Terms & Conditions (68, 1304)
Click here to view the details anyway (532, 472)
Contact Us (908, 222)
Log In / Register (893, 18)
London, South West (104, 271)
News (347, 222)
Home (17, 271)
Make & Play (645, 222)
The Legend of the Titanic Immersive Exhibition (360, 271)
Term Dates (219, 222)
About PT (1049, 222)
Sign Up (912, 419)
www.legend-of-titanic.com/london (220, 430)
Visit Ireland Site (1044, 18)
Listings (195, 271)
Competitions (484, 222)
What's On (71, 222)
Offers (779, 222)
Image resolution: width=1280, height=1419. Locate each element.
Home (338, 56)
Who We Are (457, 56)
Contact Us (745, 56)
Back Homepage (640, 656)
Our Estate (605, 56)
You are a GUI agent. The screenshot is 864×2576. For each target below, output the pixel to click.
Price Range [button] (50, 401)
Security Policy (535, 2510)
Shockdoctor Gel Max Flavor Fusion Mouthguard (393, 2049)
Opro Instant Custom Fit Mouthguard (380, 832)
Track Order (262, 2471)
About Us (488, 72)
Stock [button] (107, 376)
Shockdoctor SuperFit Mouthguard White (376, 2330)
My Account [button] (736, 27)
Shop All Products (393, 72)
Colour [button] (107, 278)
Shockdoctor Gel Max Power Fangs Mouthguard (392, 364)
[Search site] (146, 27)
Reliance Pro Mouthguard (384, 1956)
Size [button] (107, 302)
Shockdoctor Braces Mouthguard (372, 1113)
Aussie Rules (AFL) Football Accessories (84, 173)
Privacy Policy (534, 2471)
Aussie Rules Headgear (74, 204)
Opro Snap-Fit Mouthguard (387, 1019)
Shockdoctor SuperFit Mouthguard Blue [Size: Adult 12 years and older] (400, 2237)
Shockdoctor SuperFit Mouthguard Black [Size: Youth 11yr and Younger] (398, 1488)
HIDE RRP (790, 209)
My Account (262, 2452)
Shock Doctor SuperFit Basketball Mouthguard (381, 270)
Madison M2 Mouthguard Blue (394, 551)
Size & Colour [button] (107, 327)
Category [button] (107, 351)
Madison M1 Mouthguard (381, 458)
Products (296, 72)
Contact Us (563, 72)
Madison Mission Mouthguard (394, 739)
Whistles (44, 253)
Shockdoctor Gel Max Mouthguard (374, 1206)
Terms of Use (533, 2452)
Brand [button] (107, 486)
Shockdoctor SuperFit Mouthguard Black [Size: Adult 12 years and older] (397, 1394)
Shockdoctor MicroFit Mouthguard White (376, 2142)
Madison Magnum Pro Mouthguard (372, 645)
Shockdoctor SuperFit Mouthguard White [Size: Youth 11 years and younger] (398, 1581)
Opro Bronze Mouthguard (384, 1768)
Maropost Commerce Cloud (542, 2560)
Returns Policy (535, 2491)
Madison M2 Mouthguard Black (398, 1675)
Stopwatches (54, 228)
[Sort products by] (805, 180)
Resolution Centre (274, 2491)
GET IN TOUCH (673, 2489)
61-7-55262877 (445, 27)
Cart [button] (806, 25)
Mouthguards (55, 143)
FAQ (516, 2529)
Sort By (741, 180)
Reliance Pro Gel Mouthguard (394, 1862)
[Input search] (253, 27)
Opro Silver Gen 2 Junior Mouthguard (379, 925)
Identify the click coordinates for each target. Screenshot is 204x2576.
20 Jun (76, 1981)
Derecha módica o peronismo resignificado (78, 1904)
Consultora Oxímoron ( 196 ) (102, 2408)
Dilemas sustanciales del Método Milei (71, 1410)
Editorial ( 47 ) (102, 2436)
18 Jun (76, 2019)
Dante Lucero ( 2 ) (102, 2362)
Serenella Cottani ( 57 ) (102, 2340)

----------

Reproduce every one of the records above word for word, from the first line to the last.

## RESULT OF THE EXERCISE
Terms & Conditions (68, 1304)
Click here to view the details anyway (532, 472)
Contact Us (908, 222)
Log In / Register (893, 18)
London, South West (104, 271)
News (347, 222)
Home (17, 271)
Make & Play (645, 222)
The Legend of the Titanic Immersive Exhibition (360, 271)
Term Dates (219, 222)
About PT (1049, 222)
Sign Up (912, 419)
www.legend-of-titanic.com/london (220, 430)
Visit Ireland Site (1044, 18)
Listings (195, 271)
Competitions (484, 222)
What's On (71, 222)
Offers (779, 222)
Image resolution: width=1280, height=1419. Locate each element.
Home (338, 56)
Who We Are (457, 56)
Contact Us (745, 56)
Back Homepage (640, 656)
Our Estate (605, 56)
You are a GUI agent. The screenshot is 864×2576. For each target below, output the pixel to click.
Price Range [button] (50, 401)
Security Policy (535, 2510)
Shockdoctor Gel Max Flavor Fusion Mouthguard (393, 2049)
Opro Instant Custom Fit Mouthguard (380, 832)
Track Order (262, 2471)
About Us (488, 72)
Stock [button] (107, 376)
Shockdoctor SuperFit Mouthguard White (376, 2330)
My Account [button] (736, 27)
Shop All Products (393, 72)
Colour [button] (107, 278)
Shockdoctor Gel Max Power Fangs Mouthguard (392, 364)
[Search site] (146, 27)
Reliance Pro Mouthguard (384, 1956)
Size [button] (107, 302)
Shockdoctor Braces Mouthguard (372, 1113)
Aussie Rules (AFL) Football Accessories (84, 173)
Privacy Policy (534, 2471)
Aussie Rules Headgear (74, 204)
Opro Snap-Fit Mouthguard (387, 1019)
Shockdoctor SuperFit Mouthguard Blue [Size: Adult 12 years and older] (400, 2237)
Shockdoctor SuperFit Mouthguard Black [Size: Youth 11yr and Younger] (398, 1488)
HIDE RRP (790, 209)
My Account (262, 2452)
Shock Doctor SuperFit Basketball Mouthguard (381, 270)
Madison M2 Mouthguard Blue (394, 551)
Size & Colour [button] (107, 327)
Category [button] (107, 351)
Madison M1 Mouthguard (381, 458)
Products (296, 72)
Contact Us (563, 72)
Madison Mission Mouthguard (394, 739)
Whistles (44, 253)
Shockdoctor Gel Max Mouthguard (374, 1206)
Terms of Use (533, 2452)
Brand [button] (107, 486)
Shockdoctor SuperFit Mouthguard Black [Size: Adult 12 years and older] (397, 1394)
Shockdoctor MicroFit Mouthguard White (376, 2142)
Madison Magnum Pro Mouthguard (372, 645)
Shockdoctor SuperFit Mouthguard White [Size: Youth 11 years and younger] (398, 1581)
Opro Bronze Mouthguard (384, 1768)
Maropost Commerce Cloud (542, 2560)
Returns Policy (535, 2491)
Madison M2 Mouthguard Black (398, 1675)
Stopwatches (54, 228)
[Sort products by] (805, 180)
Resolution Centre (274, 2491)
GET IN TOUCH (673, 2489)
61-7-55262877 (445, 27)
Cart [button] (806, 25)
Mouthguards (55, 143)
FAQ (516, 2529)
Sort By (741, 180)
Reliance Pro Gel Mouthguard (394, 1862)
[Input search] (253, 27)
Opro Silver Gen 2 Junior Mouthguard (379, 925)
Identify the click coordinates for each target. Screenshot is 204x2576.
20 Jun (76, 1981)
Derecha módica o peronismo resignificado (78, 1904)
Consultora Oxímoron ( 196 ) (102, 2408)
Dilemas sustanciales del Método Milei (71, 1410)
Editorial ( 47 ) (102, 2436)
18 Jun (76, 2019)
Dante Lucero ( 2 ) (102, 2362)
Serenella Cottani ( 57 ) (102, 2340)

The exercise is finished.